After we'd been dating for a month or two, my parents informed me that we'd be spending April school vacation in South Carolina with my grandparents. That meant I'd be away from Jean-Claude for a whole week, and I was devastated. He told me that he would miss me and he gave me his favorite cardigan sweater to bring with me on the trip. We said our goodbyes and I reluctantly left with my family.
I thought of him endlessly while I was away. I wore the sweater twenty-four hours a day in sticky, humid South Carolina heat. I wrote him a post card. I called him from a payphone in the middle of an amusement park, since it was the only place I'd been allowed any privacy - but it was so loud there that I could not hear him. I counted the hours, minutes, seconds until I would be back at home, and suddenly, the day was here. We pulled off the highway back into town sometime in the evening. We stopped at the supermarket before finally heading home to pick up a cake for my sister, because it was her birthday - but I could not wait any longer. I got out of the van and ran to a payphone and called him immediately.

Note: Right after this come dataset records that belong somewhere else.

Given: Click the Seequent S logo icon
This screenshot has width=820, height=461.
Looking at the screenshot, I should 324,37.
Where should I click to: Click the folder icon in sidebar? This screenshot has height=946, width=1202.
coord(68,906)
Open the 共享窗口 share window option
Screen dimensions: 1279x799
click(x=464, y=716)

He answered the phone, but he did not sound excited. In fact, he sounded sad. Sort of distant? I could sense that something was wrong, but I was terrifed to ask what it might be. I thought that maybe, if I just ignored the fact that he wasn't himself, whatever it was would go away and I would see him the next day and everything would be fine. I tried to say goodbye and that I would see him soon, but he cut me off and said the worst thing a girl in love can ever hear:
"I think we should stop seeing each other."

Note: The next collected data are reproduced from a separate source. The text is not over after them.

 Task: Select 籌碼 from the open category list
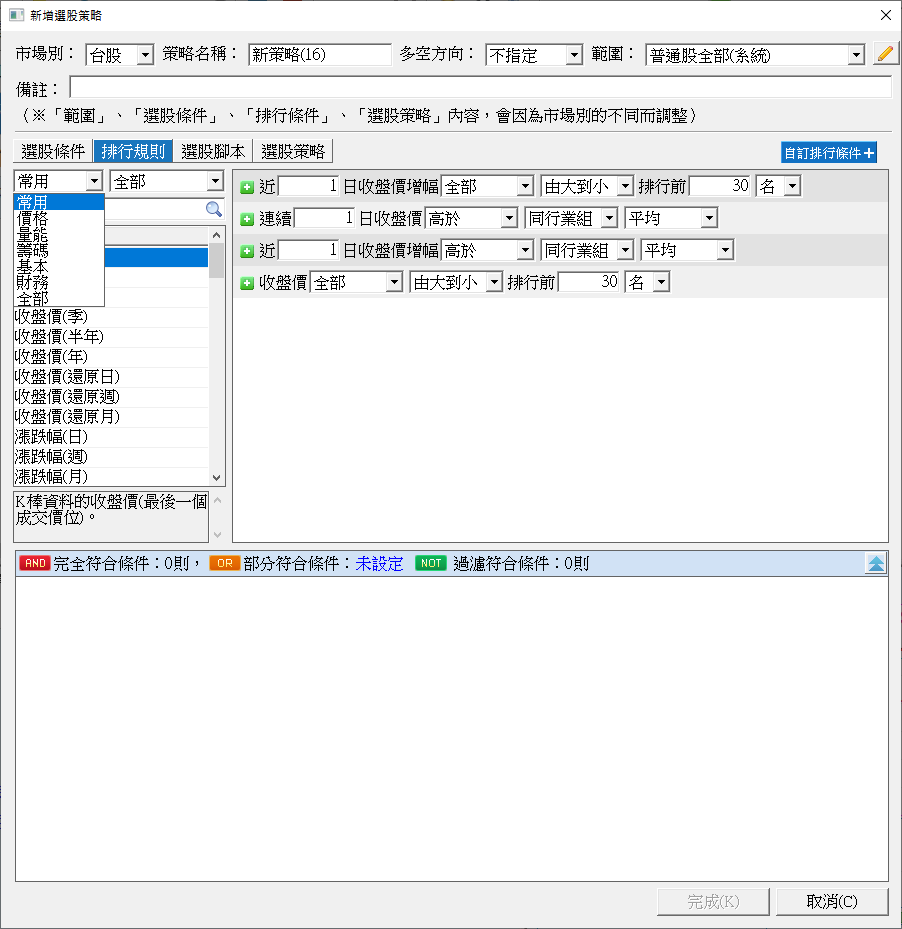pos(32,250)
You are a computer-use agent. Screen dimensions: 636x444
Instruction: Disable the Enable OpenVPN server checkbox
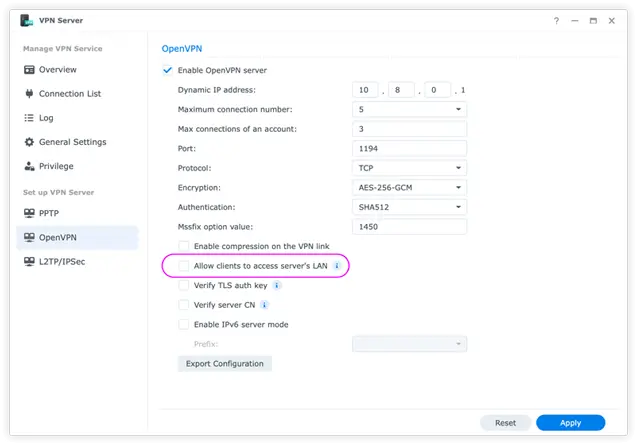click(x=167, y=70)

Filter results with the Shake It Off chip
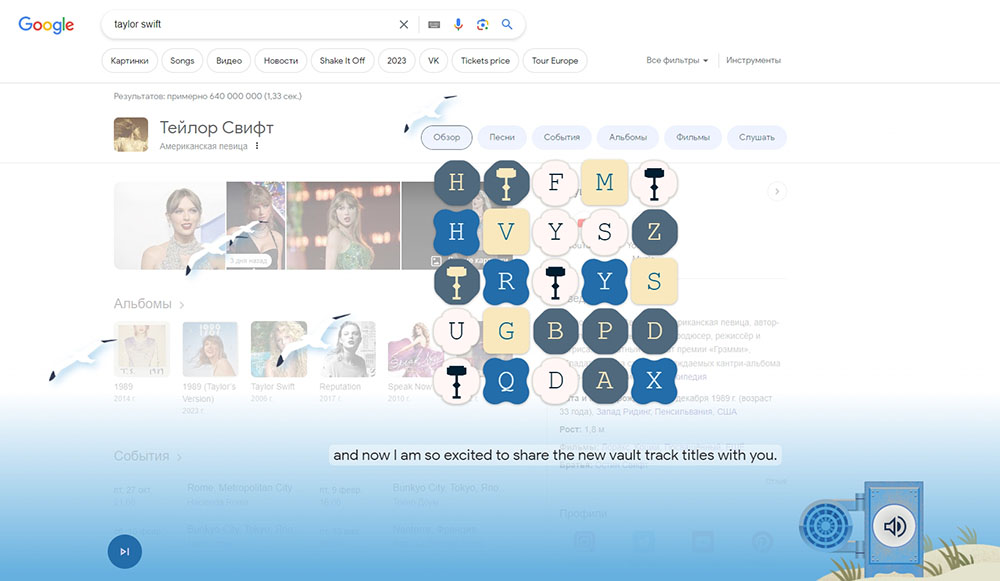pos(342,60)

I was crushed. I physically felt my heart brake inside of my chest. I was certain at that moment that I would never love again. I don't even know if I tried to fight it, or if I just knew that it was done. All I remember is hanging up the phone and standing in front of the supermarket, all alone, crying. I sobbed as though someone close to me had died, or maybe even harder than that. Eventually, I realized that I was standing in the middle of a busy shopping center having a breakdown and that I would need to get back to the car. And eventually I must have, although the rest of that day is a blur. I remember being teased by my big brother, being consoled by my mother, and not much of anything else.
That was May 2nd, 1998. And that's the end.

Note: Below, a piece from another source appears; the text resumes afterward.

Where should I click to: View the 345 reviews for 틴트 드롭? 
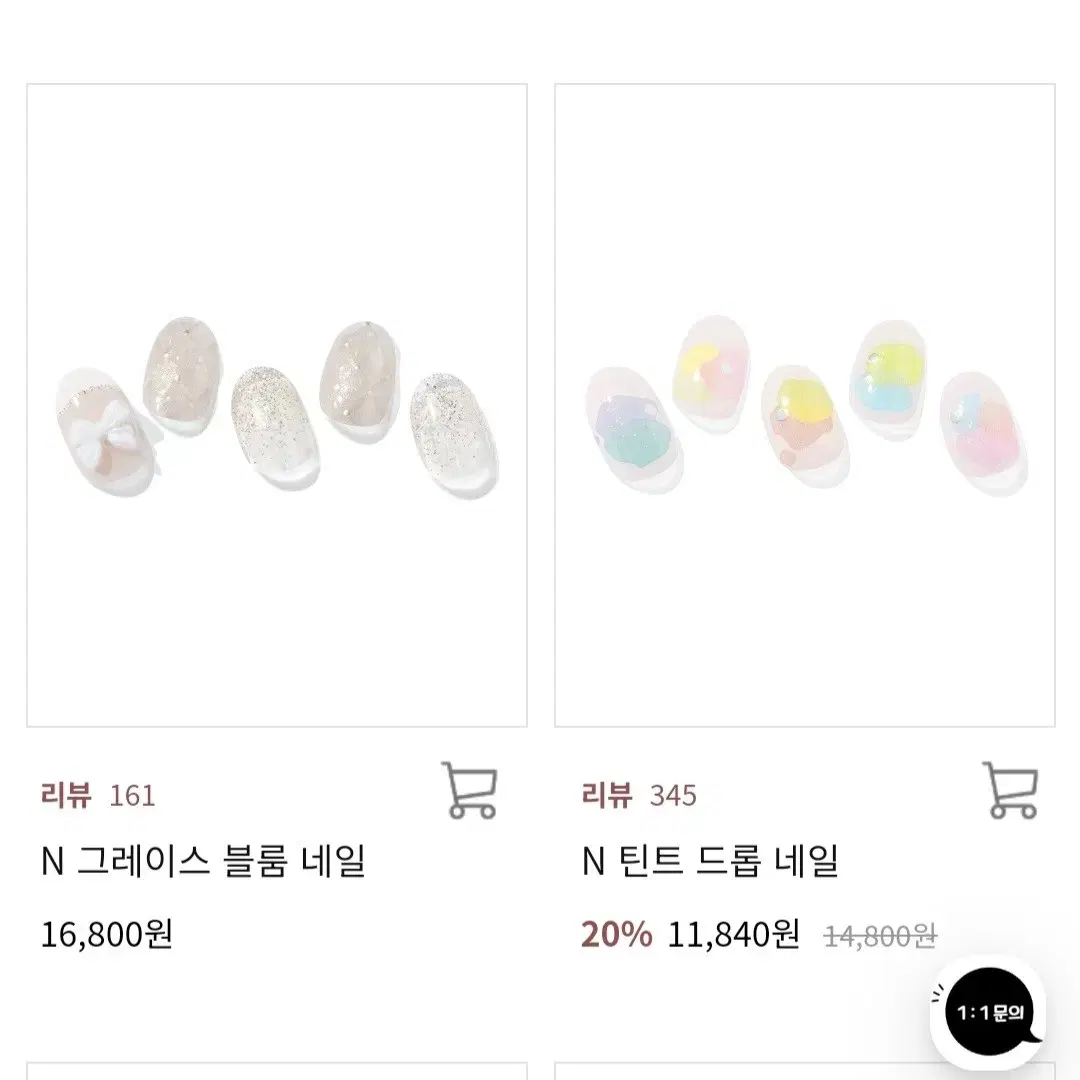pyautogui.click(x=639, y=796)
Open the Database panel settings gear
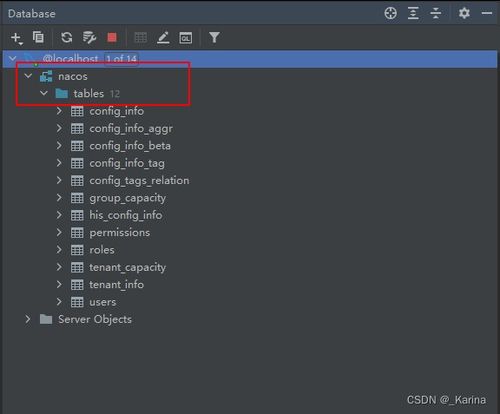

One day last year though, I received a text message from Jean-Claude. When I opened it, there was a photograph of a contract, which I'd handwritten. It said:
I, Cynthia Elizabeth Walker, hereby declare that you, [Jean-Claude Etc] are THE funniest person I know as of now, 8:00pm, August 17th, 1998. SIGNED: Cynthia Elizabeth Walker. WITNESS: Jean-Claude. PS - Oh yeah, and you're my best friend!
So maybe we weren't meant to be soulmates. Did I die when he broke up with me? No. Did I move on? Of course. I was fifteen. To have felt so strongly about such thing at such a young age is obviously silly now, but that doesn't mean it hurt less at the time. But I picked up the pieces and I kept moving. And I've been lucky enough to keep Jean-Claude as a friend. To this day, I still love him with all of my heart, because he is one of the best people I've ever known.
And I know now that a broken heart doesn't mean the end of the world. And I know now that I'm stronger than anything life can throw at me. And I know that I am amazing and I have nothing to worrry about. And for all of that, I thank him a lot.